Virginale polygonale, Ioes Karest, Anvers, 1548, inv. 1587

Virginale polygonale, Ioes Karest, Anvers, 1548, inv. 1587

Fig.2

Virginale polygonale (radiographie), Ioes Karest, Anvers, 1548, inv. 1587, IRPA

Virginale polygonale (radiographie), Ioes Karest, Anvers, 1548, inv. 1587, IRPA

Fig.3

Virginale polygonale (avec caisse), Ioes Karest, Anvers, 1548, inv. 1587

Virginale polygonale (avec caisse), Ioes Karest, Anvers, 1548, inv. 1587

Fig.4

Virginale polygonale (table d'harmonie), Ioes Karest, Anvers, 1548, inv. 1587

Virginale polygonale (table d'harmonie), Ioes Karest, Anvers, 1548, inv. 1587

La virginale de Ioes Karest (fig.1) occupe une place singulière dans l’histoire des instruments à clavier.
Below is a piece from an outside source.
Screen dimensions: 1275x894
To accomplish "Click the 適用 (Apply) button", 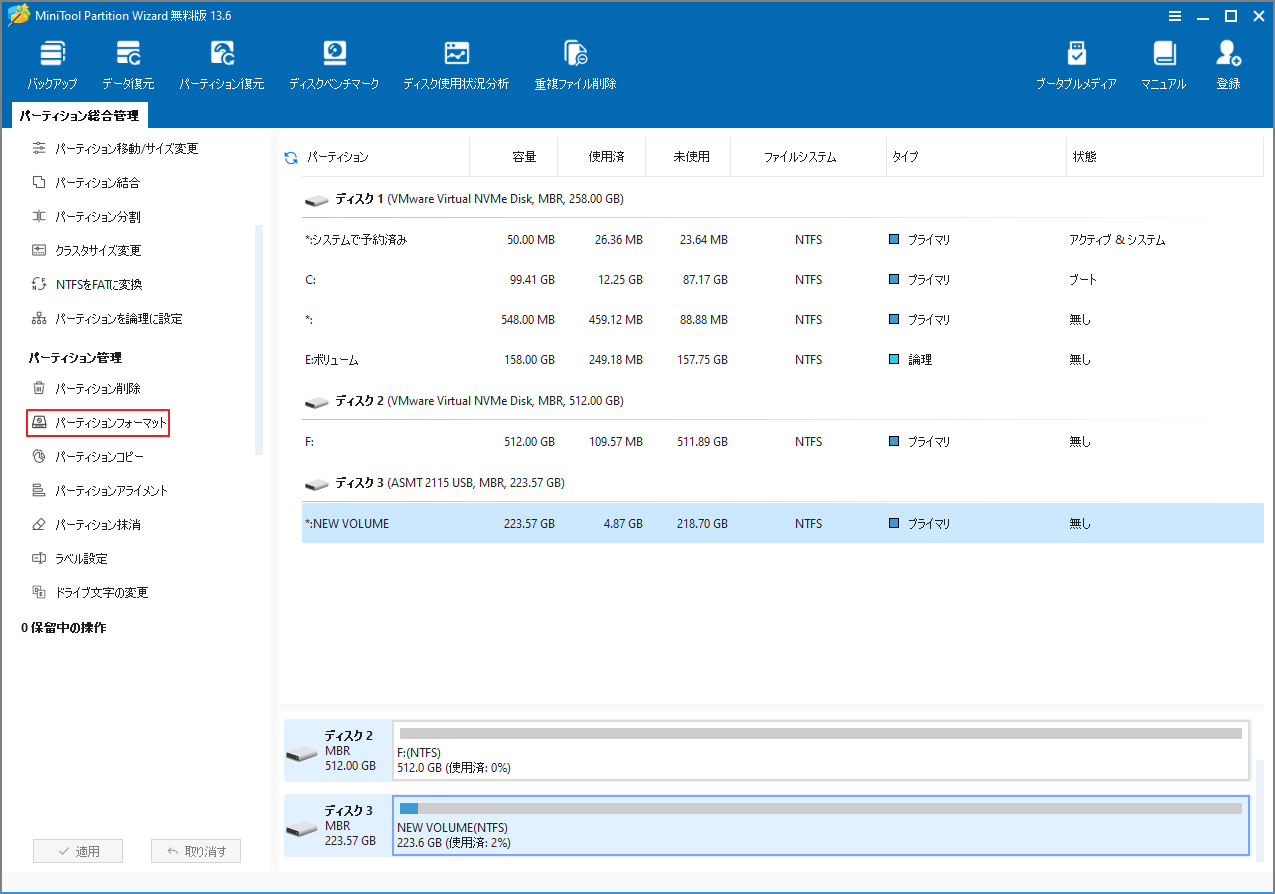I will [77, 850].
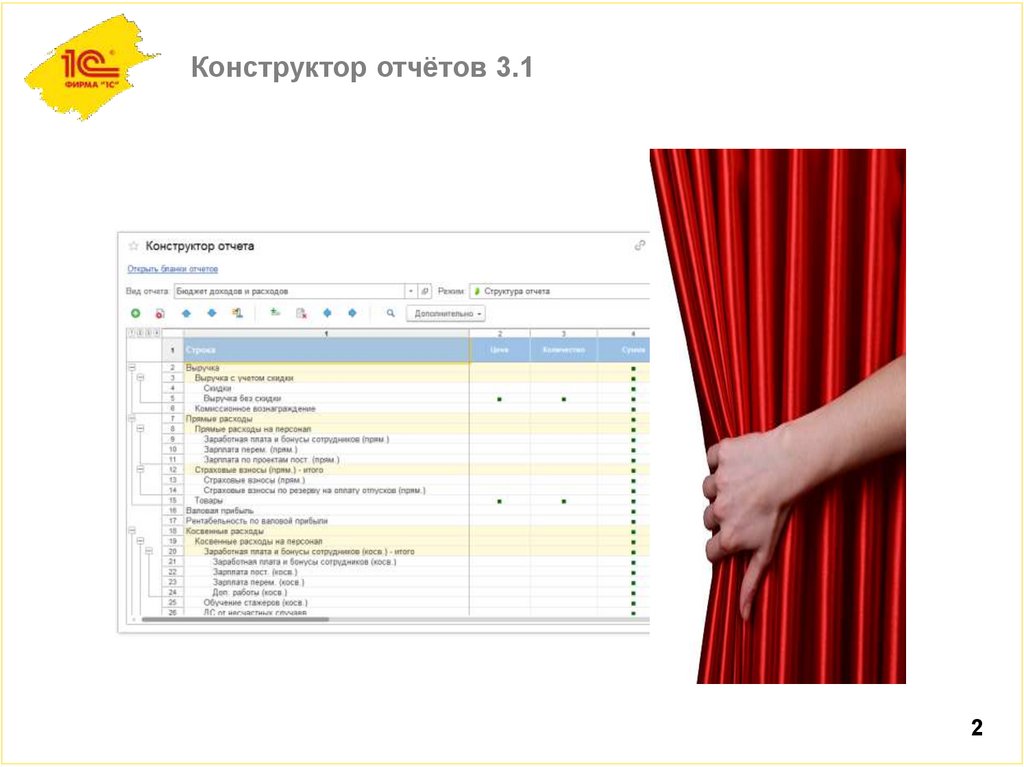Click the add indicator with green plus icon
1024x767 pixels.
tap(272, 313)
Datée de 1548, c’est en effet la plus ancienne virginale flamande connue. C’est aussi l’une des rares de forme polygonale qui ait été préservée bien que plusieurs sources iconographiques - notamment deux autoportraits de Catharina de Hemessen et plusieurs portraits de famille signés par Frans Floris et Cornelis de Zeeuw - attestent son usage au milieu du 16e siècle.

L’instrument porte sur la planchette juste au-dessus du clavier la signature de Ioes Karest. Né à Cologne, probablement peu avant 1500, le facteur est recensé comme citoyen de la ville d’Anvers en 1517. En 1523, il intègre la Guilde de Saint Luc qui regroupe les artisans anversois en qualité de « facteur de clavicordes qui sculpte et peint ». Une trentaine d’année plus tard, en 1558, il est aux côtés d’une dizaine de collègues signataire d’une pétition réclamant que les facteurs d’instruments à clavier soient dotés de leur propre corporation et règlement au sein de la Guilde.
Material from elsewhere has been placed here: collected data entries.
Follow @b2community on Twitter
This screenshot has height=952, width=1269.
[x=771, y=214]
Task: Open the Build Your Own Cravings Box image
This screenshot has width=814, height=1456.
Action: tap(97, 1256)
D’un point de vue organologique, la virginale de Karest est à cheval entre la facture allemande et italienne. Elle préfigure les virginales flamandes postérieures notamment au niveau de sa structure interne qui a pu être observée grâce à la radiographie réalisée par l’Institut Royal du Patrimoine (IRPA, fig.2). Contrairement aux solides virginales rectangulaires construites postérieurement, sa caisse est constituée de fines parois d’érable (5-6mm) assemblées en queue d’aronde. Ornées d’inscriptions en langue latine extraites du Psaume 150, elles sont renforcées dans le bas et dans le haut par d’épaisses moulures bicolores. Pour éviter tout dommage, la virginale était en cas de déplacement placée dans une caisse extérieure - celle-ci ayant été miraculeusement conservée (fig.3).

La tessiture de l’instrument est restreinte puisque son clavier ne comporte que 45 touches, soit 4 octaves de C/E à c3. Contrairement aux modèles polygonaux italiens, le clavier est encastré dans la caisse et les touches sont guidées par des pointes de métal plutôt que des onglets de bois. Mais les touches naturelles sont plaquées de buis tandis que les feintes sont en chêne des marais.

La table d’harmonie est faite de bois résineux. A l’origine, elle était ornée d’arabesques peintes dont on observe encore les fantômes (fig.4). Comme nombre d’instruments à clavier du XVe et XVIe siècles, elle porte plusieurs roses - l’une de forme ronde, l’autre ogivale – qui sont faites de parchemin doré découpé de motifs en croix.

Les cordes sont manquantes mais leurs longueurs étaient relativement restreintes (c2 : 292mm). Comme dans les clavecins, elles étaient pincées par des sautereaux à une distance proche du chevalet de gauche ou sillet, ce qui devait donner à l’instrument un son relativement nasal.